Desery to z założenia dania jedzone czysto dla przyjemności. W zdrowej diecie nie ma produktów zakazanych. Wystarczy jeść je z umiarem, jako uzupełnienie ogólnie pełnowartościowego jadłospisu.
Każdy może sobie pozwolić na paseczek Milki Oreo, pół Snickersa, garść zwykłych żelków – grunt, by takie smakołyki występowały po prostu w rozsądnych ilościach. Jeżeli zamiast gorzkiej czekolady polejesz cukiniowe gofry czekoladą białą, a kawałek pieczonej owsianki posmarujesz Nutellą, nie stanie się nic złego.
Współcześni dietetycy odchodzą od zasady 100% zdrowo. Polecają za to zasadę 80/20 – 80% zdrowej żywności, 20% żywności dla psychicznej przyjemności. I to jest dobra metoda – bez stresujących restrykcji, bez strachu przed jedzeniem, przerażająco popularnego we współczesnej kulturze diety. Na własnym przykładzie pokaż dziecku zdrowe relacje z jedzeniem, a wyniesie z domu nawyki korzystne dla ciała i duszy.

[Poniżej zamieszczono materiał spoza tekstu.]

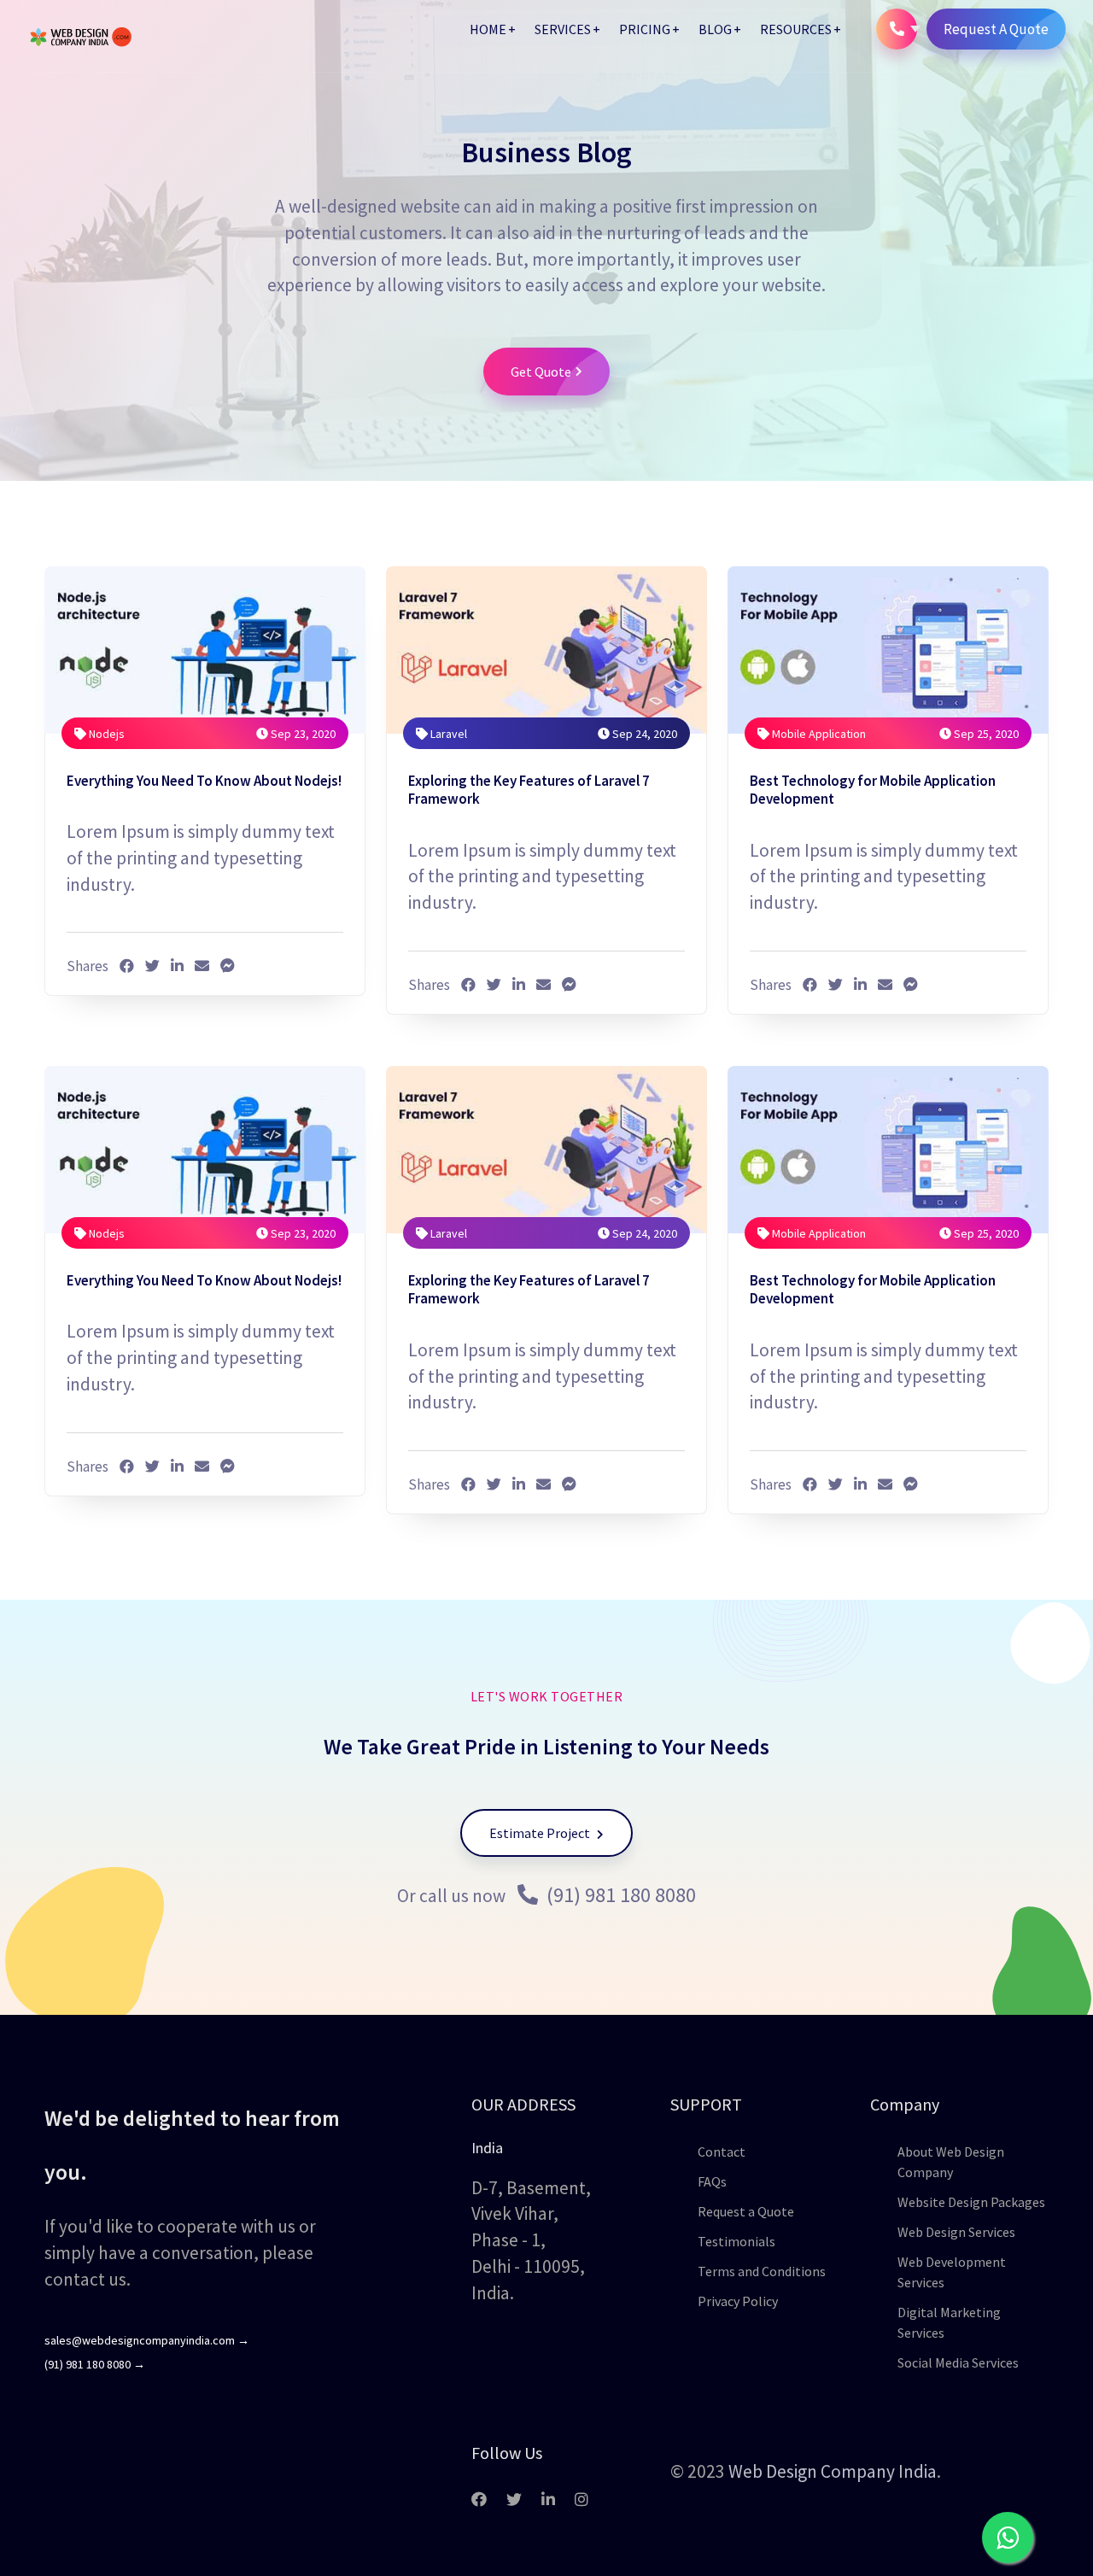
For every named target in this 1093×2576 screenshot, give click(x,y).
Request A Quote (996, 29)
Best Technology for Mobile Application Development (873, 789)
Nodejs (105, 733)
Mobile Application (817, 733)
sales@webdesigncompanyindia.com (146, 2340)
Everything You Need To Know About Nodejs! (204, 780)
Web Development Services (951, 2272)
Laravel (447, 733)
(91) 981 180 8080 (619, 1895)
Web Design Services (956, 2231)
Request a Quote (746, 2211)
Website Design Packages (971, 2201)
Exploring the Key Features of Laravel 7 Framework (529, 789)
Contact (721, 2151)
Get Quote (541, 371)
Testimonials (736, 2241)
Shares (87, 966)
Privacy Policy (738, 2301)
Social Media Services (958, 2362)
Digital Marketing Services (949, 2322)
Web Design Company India (832, 2471)
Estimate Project (541, 1832)
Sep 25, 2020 (985, 733)
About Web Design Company (950, 2162)
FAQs (712, 2181)
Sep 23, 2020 (302, 733)
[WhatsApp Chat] (1007, 2537)
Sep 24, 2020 (643, 733)
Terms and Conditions (762, 2271)
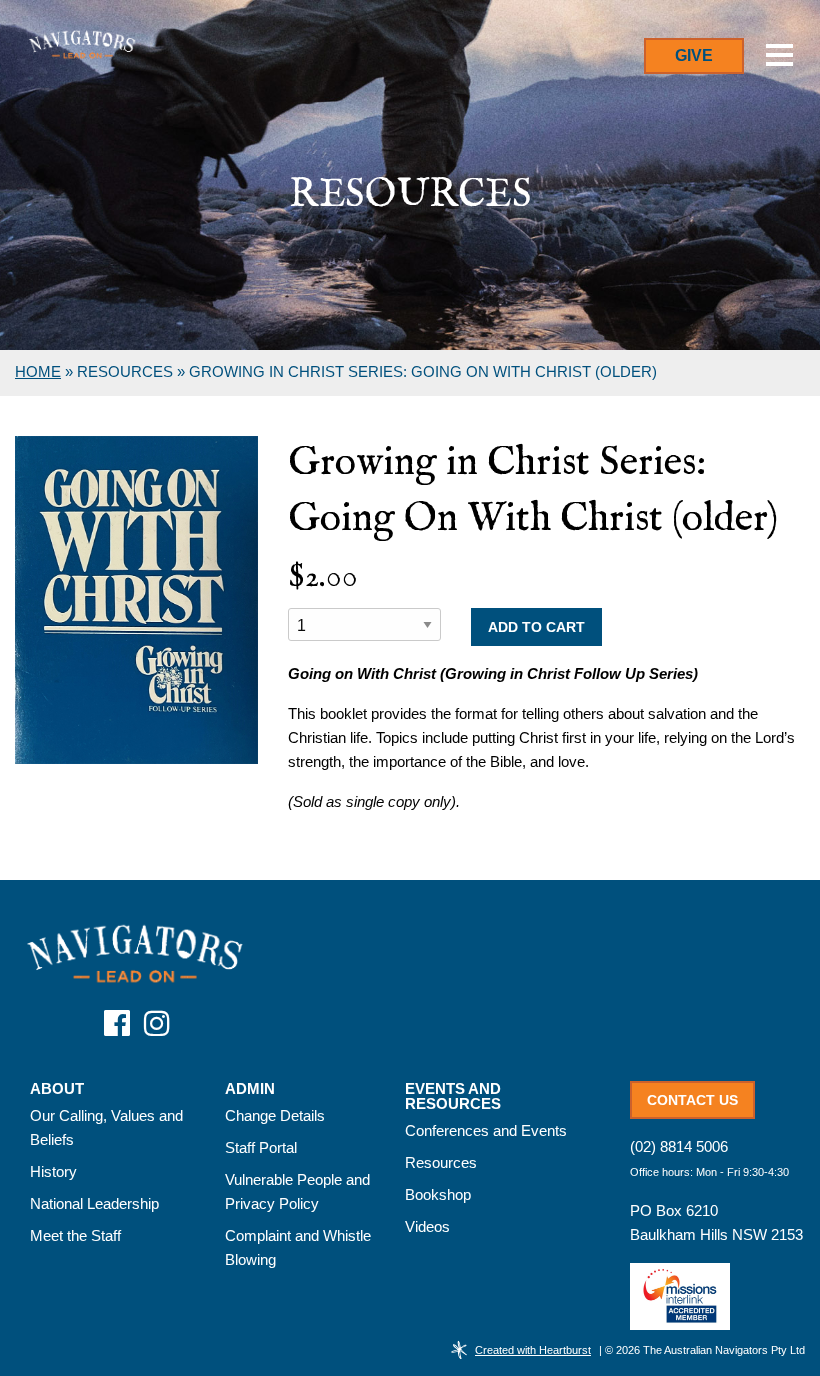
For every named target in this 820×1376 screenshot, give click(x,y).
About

Zdrowy deser możesz zrobić tanio, szybko, prosto, z produktów, które najpewniej masz teraz w lodówce. Zamienniki cukru bez problemu znajdziesz w hipermarketach, owoce sezonowe kupisz na bazarku pod blokiem, a całą resztę w osiedlowym sklepiku 😉 Do dyspozycji są oczywiście także sklepy internetowe, w których wiele zdrowych dodatków do deserów dostaniesz taniej. Eksperymentuj!
Zdrowe desery nie muszą być zdrowe od stóp do głów. Kawałek mlecznej czekolady jeszcze nikomu nie zaszkodził, a mały wafelek nie jest powodem do wyrzutów sumienia. Dobra dieta nie stresuje, nie nakłada presji, nie powoduje, że na dziale ze słodyczami stają Ci łzy w oczach – zawsze o tym pamiętaj!